The task » Set every entry down again exactly, omitting none.

The records »
###
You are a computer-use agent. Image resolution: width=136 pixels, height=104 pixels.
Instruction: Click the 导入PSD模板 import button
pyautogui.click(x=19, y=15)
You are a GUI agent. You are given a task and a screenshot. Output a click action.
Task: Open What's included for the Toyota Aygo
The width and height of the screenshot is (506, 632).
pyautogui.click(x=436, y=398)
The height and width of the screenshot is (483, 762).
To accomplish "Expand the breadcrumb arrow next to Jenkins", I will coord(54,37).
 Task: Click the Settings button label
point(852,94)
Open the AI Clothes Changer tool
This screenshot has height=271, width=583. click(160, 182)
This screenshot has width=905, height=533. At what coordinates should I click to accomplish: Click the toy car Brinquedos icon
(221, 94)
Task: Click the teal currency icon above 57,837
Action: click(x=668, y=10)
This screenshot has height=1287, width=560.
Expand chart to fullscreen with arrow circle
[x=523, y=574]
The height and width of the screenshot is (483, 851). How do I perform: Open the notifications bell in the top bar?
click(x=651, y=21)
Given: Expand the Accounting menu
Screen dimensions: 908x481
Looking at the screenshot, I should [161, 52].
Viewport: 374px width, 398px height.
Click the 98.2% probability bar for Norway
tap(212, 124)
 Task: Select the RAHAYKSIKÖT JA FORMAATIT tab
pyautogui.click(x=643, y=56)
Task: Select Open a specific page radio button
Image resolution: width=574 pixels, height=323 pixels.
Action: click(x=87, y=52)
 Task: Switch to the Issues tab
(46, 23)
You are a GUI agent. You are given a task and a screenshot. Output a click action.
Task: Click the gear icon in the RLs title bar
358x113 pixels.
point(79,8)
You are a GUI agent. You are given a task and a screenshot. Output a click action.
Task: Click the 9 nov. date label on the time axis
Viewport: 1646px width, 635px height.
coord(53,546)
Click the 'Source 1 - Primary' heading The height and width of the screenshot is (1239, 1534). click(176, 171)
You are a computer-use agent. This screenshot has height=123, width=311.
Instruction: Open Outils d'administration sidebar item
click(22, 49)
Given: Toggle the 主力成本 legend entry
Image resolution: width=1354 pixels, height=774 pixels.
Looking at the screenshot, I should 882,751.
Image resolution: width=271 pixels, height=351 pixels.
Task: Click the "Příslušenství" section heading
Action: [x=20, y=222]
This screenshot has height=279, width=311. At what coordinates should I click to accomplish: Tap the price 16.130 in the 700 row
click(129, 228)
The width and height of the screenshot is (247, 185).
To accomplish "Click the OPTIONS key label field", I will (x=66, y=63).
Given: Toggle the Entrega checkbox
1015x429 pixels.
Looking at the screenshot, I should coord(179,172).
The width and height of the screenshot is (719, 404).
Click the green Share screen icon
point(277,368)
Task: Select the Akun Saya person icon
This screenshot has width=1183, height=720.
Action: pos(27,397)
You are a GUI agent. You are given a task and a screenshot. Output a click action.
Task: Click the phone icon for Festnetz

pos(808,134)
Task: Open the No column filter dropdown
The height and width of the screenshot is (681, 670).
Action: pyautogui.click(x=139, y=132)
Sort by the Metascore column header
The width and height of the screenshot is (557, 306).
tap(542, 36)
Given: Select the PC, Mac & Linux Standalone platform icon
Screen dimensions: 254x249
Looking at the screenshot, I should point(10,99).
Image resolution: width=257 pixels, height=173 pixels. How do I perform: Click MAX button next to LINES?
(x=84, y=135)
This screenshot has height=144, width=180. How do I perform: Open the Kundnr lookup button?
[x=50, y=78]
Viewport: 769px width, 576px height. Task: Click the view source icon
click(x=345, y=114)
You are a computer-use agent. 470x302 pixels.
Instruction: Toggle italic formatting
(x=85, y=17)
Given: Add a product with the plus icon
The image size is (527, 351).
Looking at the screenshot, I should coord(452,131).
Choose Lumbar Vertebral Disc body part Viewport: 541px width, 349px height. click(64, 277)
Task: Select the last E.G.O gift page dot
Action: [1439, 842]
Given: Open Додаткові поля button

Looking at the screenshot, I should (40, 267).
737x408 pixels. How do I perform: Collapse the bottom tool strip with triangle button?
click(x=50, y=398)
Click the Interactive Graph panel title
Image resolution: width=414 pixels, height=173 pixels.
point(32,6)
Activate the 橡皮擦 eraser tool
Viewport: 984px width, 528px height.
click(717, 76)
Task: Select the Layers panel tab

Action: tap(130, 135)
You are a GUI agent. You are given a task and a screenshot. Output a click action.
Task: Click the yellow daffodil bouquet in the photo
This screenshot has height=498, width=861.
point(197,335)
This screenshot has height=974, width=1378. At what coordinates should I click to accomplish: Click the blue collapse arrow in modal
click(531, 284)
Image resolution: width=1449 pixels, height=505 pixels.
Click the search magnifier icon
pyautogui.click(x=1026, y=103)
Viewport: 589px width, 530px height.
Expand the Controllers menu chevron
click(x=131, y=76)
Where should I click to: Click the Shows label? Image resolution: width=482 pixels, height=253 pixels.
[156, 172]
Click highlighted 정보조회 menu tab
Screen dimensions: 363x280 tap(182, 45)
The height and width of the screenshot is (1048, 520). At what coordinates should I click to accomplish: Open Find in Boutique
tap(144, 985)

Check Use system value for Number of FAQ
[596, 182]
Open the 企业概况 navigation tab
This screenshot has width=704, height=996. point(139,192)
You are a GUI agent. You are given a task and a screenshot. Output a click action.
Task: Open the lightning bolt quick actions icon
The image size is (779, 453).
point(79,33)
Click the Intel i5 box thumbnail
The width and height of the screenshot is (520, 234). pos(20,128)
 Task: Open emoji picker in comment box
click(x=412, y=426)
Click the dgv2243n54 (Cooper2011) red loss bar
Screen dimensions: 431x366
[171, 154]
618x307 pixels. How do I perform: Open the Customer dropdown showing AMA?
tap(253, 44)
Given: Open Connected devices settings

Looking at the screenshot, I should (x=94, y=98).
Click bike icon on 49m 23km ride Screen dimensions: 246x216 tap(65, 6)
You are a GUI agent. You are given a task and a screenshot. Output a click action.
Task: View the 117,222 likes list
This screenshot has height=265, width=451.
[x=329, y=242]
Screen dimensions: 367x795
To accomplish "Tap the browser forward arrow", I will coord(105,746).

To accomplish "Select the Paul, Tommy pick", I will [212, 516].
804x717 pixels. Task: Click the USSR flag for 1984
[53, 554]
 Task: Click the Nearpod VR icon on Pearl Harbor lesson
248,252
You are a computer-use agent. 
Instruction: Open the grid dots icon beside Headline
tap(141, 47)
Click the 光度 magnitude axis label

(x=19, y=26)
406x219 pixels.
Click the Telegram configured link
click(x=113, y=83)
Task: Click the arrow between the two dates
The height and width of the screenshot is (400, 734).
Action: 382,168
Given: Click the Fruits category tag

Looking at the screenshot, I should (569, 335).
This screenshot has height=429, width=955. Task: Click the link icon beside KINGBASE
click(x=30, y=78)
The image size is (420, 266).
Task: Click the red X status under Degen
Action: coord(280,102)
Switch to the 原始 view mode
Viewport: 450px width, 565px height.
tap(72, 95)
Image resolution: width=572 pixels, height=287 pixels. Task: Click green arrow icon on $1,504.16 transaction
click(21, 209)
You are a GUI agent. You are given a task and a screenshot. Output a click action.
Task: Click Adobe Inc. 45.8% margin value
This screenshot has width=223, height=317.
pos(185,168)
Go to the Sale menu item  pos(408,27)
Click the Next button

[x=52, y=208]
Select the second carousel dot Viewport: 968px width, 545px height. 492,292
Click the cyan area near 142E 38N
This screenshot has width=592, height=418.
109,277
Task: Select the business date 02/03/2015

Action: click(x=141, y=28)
###
Written solution »
You are a computer-use agent. Image resolution: width=136 pixels, height=104 pixels.
Instruction: Click the 导入PSD模板 import button
pyautogui.click(x=19, y=15)
You are a GUI agent. You are given a task and a screenshot. Output a click action.
Task: Open What's included for the Toyota Aygo
The width and height of the screenshot is (506, 632).
pyautogui.click(x=436, y=398)
The height and width of the screenshot is (483, 762).
To accomplish "Expand the breadcrumb arrow next to Jenkins", I will coord(54,37).
 Task: Click the Settings button label
point(852,94)
Open the AI Clothes Changer tool
This screenshot has height=271, width=583. click(160, 182)
This screenshot has width=905, height=533. At what coordinates should I click to accomplish: Click the toy car Brinquedos icon
(221, 94)
Task: Click the teal currency icon above 57,837
Action: click(x=668, y=10)
This screenshot has height=1287, width=560.
Expand chart to fullscreen with arrow circle
[x=523, y=574]
The height and width of the screenshot is (483, 851). How do I perform: Open the notifications bell in the top bar?
click(x=651, y=21)
Given: Expand the Accounting menu
Screen dimensions: 908x481
Looking at the screenshot, I should [161, 52].
Viewport: 374px width, 398px height.
Click the 98.2% probability bar for Norway
tap(212, 124)
 Task: Select the RAHAYKSIKÖT JA FORMAATIT tab
pyautogui.click(x=643, y=56)
Task: Select Open a specific page radio button
Image resolution: width=574 pixels, height=323 pixels.
Action: click(x=87, y=52)
 Task: Switch to the Issues tab
(46, 23)
You are a GUI agent. You are given a task and a screenshot. Output a click action.
Task: Click the gear icon in the RLs title bar
358x113 pixels.
point(79,8)
You are a GUI agent. You are given a task and a screenshot. Output a click action.
Task: Click the 9 nov. date label on the time axis
Viewport: 1646px width, 635px height.
coord(53,546)
Click the 'Source 1 - Primary' heading The height and width of the screenshot is (1239, 1534). click(176, 171)
You are a computer-use agent. This screenshot has height=123, width=311.
Instruction: Open Outils d'administration sidebar item
click(22, 49)
Given: Toggle the 主力成本 legend entry
Image resolution: width=1354 pixels, height=774 pixels.
Looking at the screenshot, I should 882,751.
Image resolution: width=271 pixels, height=351 pixels.
Task: Click the "Příslušenství" section heading
Action: [x=20, y=222]
This screenshot has height=279, width=311. At what coordinates should I click to accomplish: Tap the price 16.130 in the 700 row
click(129, 228)
The width and height of the screenshot is (247, 185).
To accomplish "Click the OPTIONS key label field", I will (x=66, y=63).
Given: Toggle the Entrega checkbox
1015x429 pixels.
Looking at the screenshot, I should coord(179,172).
The width and height of the screenshot is (719, 404).
Click the green Share screen icon
point(277,368)
Task: Select the Akun Saya person icon
This screenshot has width=1183, height=720.
Action: pos(27,397)
You are a GUI agent. You are given a task and a screenshot. Output a click action.
Task: Click the phone icon for Festnetz

pos(808,134)
Task: Open the No column filter dropdown
The height and width of the screenshot is (681, 670).
Action: pyautogui.click(x=139, y=132)
Sort by the Metascore column header
The width and height of the screenshot is (557, 306).
tap(542, 36)
Given: Select the PC, Mac & Linux Standalone platform icon
Screen dimensions: 254x249
Looking at the screenshot, I should point(10,99).
Image resolution: width=257 pixels, height=173 pixels. How do I perform: Click MAX button next to LINES?
(x=84, y=135)
This screenshot has height=144, width=180. How do I perform: Open the Kundnr lookup button?
[x=50, y=78]
Viewport: 769px width, 576px height. Task: Click the view source icon
click(x=345, y=114)
You are a computer-use agent. 470x302 pixels.
Instruction: Toggle italic formatting
(x=85, y=17)
Given: Add a product with the plus icon
The image size is (527, 351).
Looking at the screenshot, I should coord(452,131).
Choose Lumbar Vertebral Disc body part Viewport: 541px width, 349px height. click(64, 277)
Task: Select the last E.G.O gift page dot
Action: [1439, 842]
Given: Open Додаткові поля button

Looking at the screenshot, I should (40, 267).
737x408 pixels. How do I perform: Collapse the bottom tool strip with triangle button?
click(x=50, y=398)
Click the Interactive Graph panel title
Image resolution: width=414 pixels, height=173 pixels.
point(32,6)
Activate the 橡皮擦 eraser tool
Viewport: 984px width, 528px height.
click(717, 76)
Task: Select the Layers panel tab

Action: tap(130, 135)
You are a GUI agent. You are given a task and a screenshot. Output a click action.
Task: Click the yellow daffodil bouquet in the photo
This screenshot has height=498, width=861.
point(197,335)
This screenshot has height=974, width=1378. At what coordinates should I click to accomplish: Click the blue collapse arrow in modal
click(531, 284)
Image resolution: width=1449 pixels, height=505 pixels.
Click the search magnifier icon
pyautogui.click(x=1026, y=103)
Viewport: 589px width, 530px height.
Expand the Controllers menu chevron
click(x=131, y=76)
Where should I click to: Click the Shows label? Image resolution: width=482 pixels, height=253 pixels.
[156, 172]
Click highlighted 정보조회 menu tab
Screen dimensions: 363x280 tap(182, 45)
The height and width of the screenshot is (1048, 520). At what coordinates should I click to accomplish: Open Find in Boutique
tap(144, 985)

Check Use system value for Number of FAQ
[596, 182]
Open the 企业概况 navigation tab
This screenshot has width=704, height=996. point(139,192)
You are a GUI agent. You are given a task and a screenshot. Output a click action.
Task: Open the lightning bolt quick actions icon
The image size is (779, 453).
point(79,33)
Click the Intel i5 box thumbnail
The width and height of the screenshot is (520, 234). pos(20,128)
 Task: Open emoji picker in comment box
click(x=412, y=426)
Click the dgv2243n54 (Cooper2011) red loss bar
Screen dimensions: 431x366
[171, 154]
618x307 pixels. How do I perform: Open the Customer dropdown showing AMA?
tap(253, 44)
Given: Open Connected devices settings

Looking at the screenshot, I should (x=94, y=98).
Click bike icon on 49m 23km ride Screen dimensions: 246x216 tap(65, 6)
You are a GUI agent. You are given a task and a screenshot. Output a click action.
Task: View the 117,222 likes list
This screenshot has height=265, width=451.
[x=329, y=242]
Screen dimensions: 367x795
To accomplish "Tap the browser forward arrow", I will coord(105,746).

To accomplish "Select the Paul, Tommy pick", I will [212, 516].
804x717 pixels. Task: Click the USSR flag for 1984
[53, 554]
 Task: Click the Nearpod VR icon on Pearl Harbor lesson
248,252
You are a computer-use agent. 
Instruction: Open the grid dots icon beside Headline
tap(141, 47)
Click the 光度 magnitude axis label

(x=19, y=26)
406x219 pixels.
Click the Telegram configured link
click(x=113, y=83)
Task: Click the arrow between the two dates
The height and width of the screenshot is (400, 734).
Action: 382,168
Given: Click the Fruits category tag

Looking at the screenshot, I should (569, 335).
This screenshot has height=429, width=955. Task: Click the link icon beside KINGBASE
click(x=30, y=78)
The image size is (420, 266).
Task: Click the red X status under Degen
Action: coord(280,102)
Switch to the 原始 view mode
Viewport: 450px width, 565px height.
tap(72, 95)
Image resolution: width=572 pixels, height=287 pixels. Task: Click green arrow icon on $1,504.16 transaction
click(21, 209)
You are a GUI agent. You are given a task and a screenshot. Output a click action.
Task: Click Adobe Inc. 45.8% margin value
This screenshot has width=223, height=317.
pos(185,168)
Go to the Sale menu item  pos(408,27)
Click the Next button

[x=52, y=208]
Select the second carousel dot Viewport: 968px width, 545px height. 492,292
Click the cyan area near 142E 38N
This screenshot has width=592, height=418.
109,277
Task: Select the business date 02/03/2015

Action: click(x=141, y=28)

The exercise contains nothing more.